Your heart expends half a joule of energy every time it beats. That’s the same amount of juice you’d need to lift an apple 1.6 feet off the ground.
Before every contraction, the potential energy trapped in chemical bonds within cardiac muscle cells is released and converted into the mechanical power of the heartbeat. But, like all energy, that which is harnessed to power the heart is never destroyed; it just changes form as it radiates away from the organ as heat and vibrations of surrounding tissue and fluid.
Now, a science team has announced a breakthrough in harvesting the energy released from the movement of the beating heart, the breathing lung and the flexing diaphragm. They’ve developed a superthin device that can be attached to an organ to generate electricity from its movements.
The tiny device is already within the range of generating enough electricity to power a pacemaker on its own, says John Rogers, a coauthor of the study that was published on Jan. 20 in the Proceedings of the National Academy of Sciences.
“The thing about cardiac pacemakers is that they are currently battery-operated and have a limited lifespan,” says Rogers, a University of Illinois at Urbana-Champaign materials science and engineering professor. “When the battery runs out, you need to have surgery to replace it. Power is always a challenge.”
The innovation is a flexible piezoelectric layer sandwiched between biocompatible plastic. Rogers says the whole system is about as stiff as the plastic used to make food wrappers.
When the piezoelectric material flexes due to contraction and relaxation of the organ to which it is affixed, it generates electrical energy from the movement. Because organ movements occur as pulses, the team had to include energy storage in their creation so that electricity could be delivered continually. They accomplished this by building in a tiny chip-scale, commercially available battery into the device.
The team found through testing that their system could deliver 0.2 microwatts per square centimeter of stable electricity over 20 million cycles. Voltage and current outputs, they write, were three to five orders of magnitude higher than previous experiments. These results, the team concluded, demonstrate that their system could power implants like pacemakers with or without batteries.
“Our ultimate goal is to replace the battery of an implant altogether,” Rogers tells Txchnologist, “but even extending the life of the implant’s own battery is useful.”
They grew rat smooth muscle cells on their prototypes to determine that the materials were not toxic. They then affixed it to beating sheep and cow hearts to see if it would operate as they had hoped and determine the best positions to place it.
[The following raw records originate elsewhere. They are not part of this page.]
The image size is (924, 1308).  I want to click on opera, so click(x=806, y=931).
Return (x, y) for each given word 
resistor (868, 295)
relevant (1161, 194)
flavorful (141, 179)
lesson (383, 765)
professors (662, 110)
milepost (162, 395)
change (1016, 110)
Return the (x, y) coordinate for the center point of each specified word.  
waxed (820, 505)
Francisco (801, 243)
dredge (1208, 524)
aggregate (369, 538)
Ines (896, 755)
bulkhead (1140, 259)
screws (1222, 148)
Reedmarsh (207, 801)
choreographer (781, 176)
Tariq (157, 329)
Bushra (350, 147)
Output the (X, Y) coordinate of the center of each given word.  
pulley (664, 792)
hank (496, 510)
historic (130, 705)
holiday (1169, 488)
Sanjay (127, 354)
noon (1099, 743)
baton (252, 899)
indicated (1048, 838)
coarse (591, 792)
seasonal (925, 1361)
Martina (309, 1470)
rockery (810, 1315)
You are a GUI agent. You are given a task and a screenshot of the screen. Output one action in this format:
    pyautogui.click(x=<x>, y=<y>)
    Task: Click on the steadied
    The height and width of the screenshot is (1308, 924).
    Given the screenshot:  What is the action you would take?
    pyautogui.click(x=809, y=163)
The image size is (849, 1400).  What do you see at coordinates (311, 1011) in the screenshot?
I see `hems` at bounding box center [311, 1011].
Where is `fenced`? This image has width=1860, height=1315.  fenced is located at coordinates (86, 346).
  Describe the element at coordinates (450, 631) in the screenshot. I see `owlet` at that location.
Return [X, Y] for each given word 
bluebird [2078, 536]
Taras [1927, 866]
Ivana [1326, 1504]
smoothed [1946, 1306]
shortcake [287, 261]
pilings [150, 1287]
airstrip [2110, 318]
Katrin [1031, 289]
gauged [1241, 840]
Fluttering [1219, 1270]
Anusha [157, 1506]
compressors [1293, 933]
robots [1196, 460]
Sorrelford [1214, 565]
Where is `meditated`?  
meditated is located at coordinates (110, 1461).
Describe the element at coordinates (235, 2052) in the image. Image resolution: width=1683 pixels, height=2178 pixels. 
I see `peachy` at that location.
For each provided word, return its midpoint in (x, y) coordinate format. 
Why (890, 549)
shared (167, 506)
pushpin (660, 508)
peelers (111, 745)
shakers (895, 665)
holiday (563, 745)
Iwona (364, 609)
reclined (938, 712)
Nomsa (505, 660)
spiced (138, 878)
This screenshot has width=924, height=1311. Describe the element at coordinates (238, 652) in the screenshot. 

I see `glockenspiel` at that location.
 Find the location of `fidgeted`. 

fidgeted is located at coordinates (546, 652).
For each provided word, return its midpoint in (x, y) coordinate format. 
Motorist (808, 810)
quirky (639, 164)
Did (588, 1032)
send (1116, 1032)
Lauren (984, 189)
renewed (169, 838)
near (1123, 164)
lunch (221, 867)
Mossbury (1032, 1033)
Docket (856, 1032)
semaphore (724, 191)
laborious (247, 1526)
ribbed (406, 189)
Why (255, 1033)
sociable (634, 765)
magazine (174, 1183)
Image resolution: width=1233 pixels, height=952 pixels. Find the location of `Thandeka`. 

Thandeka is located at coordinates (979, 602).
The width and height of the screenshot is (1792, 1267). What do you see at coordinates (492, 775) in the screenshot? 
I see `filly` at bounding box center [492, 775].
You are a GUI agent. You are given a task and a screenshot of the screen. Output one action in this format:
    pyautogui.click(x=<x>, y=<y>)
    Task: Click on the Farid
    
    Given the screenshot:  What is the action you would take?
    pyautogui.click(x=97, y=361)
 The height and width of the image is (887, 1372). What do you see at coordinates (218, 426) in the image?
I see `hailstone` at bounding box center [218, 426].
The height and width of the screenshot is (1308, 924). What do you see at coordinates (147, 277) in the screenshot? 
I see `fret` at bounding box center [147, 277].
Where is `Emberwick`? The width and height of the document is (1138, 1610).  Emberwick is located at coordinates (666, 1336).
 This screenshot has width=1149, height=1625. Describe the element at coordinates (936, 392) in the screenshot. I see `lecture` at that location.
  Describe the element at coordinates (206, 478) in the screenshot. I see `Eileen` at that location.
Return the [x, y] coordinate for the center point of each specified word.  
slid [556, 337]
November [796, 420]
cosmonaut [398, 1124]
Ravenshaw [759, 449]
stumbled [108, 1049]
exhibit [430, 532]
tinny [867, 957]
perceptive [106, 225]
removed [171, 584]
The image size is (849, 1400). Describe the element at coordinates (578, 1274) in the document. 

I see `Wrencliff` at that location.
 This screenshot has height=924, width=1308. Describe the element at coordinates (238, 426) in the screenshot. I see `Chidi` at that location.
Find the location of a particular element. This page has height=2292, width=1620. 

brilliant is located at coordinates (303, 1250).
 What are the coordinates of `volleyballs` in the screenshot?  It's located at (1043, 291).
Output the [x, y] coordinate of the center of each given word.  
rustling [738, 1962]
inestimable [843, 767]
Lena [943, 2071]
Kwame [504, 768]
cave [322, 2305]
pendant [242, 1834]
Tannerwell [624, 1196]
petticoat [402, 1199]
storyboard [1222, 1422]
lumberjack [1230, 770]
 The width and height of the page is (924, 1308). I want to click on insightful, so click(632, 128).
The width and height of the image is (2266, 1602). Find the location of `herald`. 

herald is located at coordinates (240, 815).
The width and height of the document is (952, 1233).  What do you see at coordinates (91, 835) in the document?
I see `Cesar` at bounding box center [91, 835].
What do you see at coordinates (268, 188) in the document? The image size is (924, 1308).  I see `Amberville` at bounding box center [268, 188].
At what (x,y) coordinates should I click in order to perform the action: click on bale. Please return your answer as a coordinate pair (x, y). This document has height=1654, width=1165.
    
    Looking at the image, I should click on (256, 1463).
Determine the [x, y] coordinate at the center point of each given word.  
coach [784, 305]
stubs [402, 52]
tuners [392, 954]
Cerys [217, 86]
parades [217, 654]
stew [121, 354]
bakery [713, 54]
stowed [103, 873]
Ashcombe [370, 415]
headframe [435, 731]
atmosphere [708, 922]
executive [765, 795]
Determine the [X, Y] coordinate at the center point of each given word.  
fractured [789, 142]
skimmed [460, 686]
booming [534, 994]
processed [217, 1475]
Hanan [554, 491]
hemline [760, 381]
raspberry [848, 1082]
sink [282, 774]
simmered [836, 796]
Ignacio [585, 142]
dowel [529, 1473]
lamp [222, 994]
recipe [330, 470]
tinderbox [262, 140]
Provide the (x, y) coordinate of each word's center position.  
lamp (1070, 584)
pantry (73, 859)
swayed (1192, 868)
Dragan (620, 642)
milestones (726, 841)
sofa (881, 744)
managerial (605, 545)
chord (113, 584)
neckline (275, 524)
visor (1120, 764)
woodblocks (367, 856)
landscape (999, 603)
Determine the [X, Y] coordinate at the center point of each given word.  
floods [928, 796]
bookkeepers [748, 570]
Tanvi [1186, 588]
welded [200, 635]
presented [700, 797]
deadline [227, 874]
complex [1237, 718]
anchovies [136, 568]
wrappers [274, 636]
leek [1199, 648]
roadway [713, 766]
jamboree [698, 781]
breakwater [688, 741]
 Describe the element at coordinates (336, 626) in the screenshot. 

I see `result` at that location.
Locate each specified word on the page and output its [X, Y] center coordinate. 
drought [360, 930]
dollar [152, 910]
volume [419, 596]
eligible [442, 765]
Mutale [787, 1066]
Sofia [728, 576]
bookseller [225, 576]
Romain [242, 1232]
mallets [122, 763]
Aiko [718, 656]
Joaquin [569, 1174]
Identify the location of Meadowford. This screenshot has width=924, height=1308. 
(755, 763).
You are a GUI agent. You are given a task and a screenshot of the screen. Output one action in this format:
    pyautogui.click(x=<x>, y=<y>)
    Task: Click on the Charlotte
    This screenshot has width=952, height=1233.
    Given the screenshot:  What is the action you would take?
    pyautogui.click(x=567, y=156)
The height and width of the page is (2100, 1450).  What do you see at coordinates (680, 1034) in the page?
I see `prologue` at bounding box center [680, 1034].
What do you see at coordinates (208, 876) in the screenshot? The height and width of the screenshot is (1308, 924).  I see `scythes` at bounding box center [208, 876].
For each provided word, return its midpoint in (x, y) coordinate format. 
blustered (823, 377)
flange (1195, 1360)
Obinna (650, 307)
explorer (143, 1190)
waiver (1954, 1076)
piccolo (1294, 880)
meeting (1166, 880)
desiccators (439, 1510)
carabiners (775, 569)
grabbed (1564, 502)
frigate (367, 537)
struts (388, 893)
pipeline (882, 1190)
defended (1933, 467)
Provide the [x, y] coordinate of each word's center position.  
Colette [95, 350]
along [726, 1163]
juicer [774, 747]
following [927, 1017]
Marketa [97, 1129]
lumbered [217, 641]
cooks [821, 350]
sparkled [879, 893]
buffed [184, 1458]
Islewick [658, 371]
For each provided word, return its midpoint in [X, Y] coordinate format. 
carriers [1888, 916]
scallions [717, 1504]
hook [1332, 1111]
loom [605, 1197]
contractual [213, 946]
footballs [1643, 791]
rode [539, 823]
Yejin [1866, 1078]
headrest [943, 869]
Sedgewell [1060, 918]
Their system converts mechanical to electrical energy at about two percent efficiency, a number that Rogers says is based on the need not to interfere with the target organ’s natural operation.
The authors see huge potentials in their device, both inside and outside the human body.
“Cardiac and lung motions, in particular, serve as inexhaustible sources of energy during the lifespan of a patient,” they write. “In addition to uses on internal organs, the same types of systems can be implemented in skin-mounted configurations for health/wellness monitors or nonbiomedical devices. The potential to eliminate batteries or, at least, the need to replace them frequently represents a source of motivation for continued work in these and related directions.”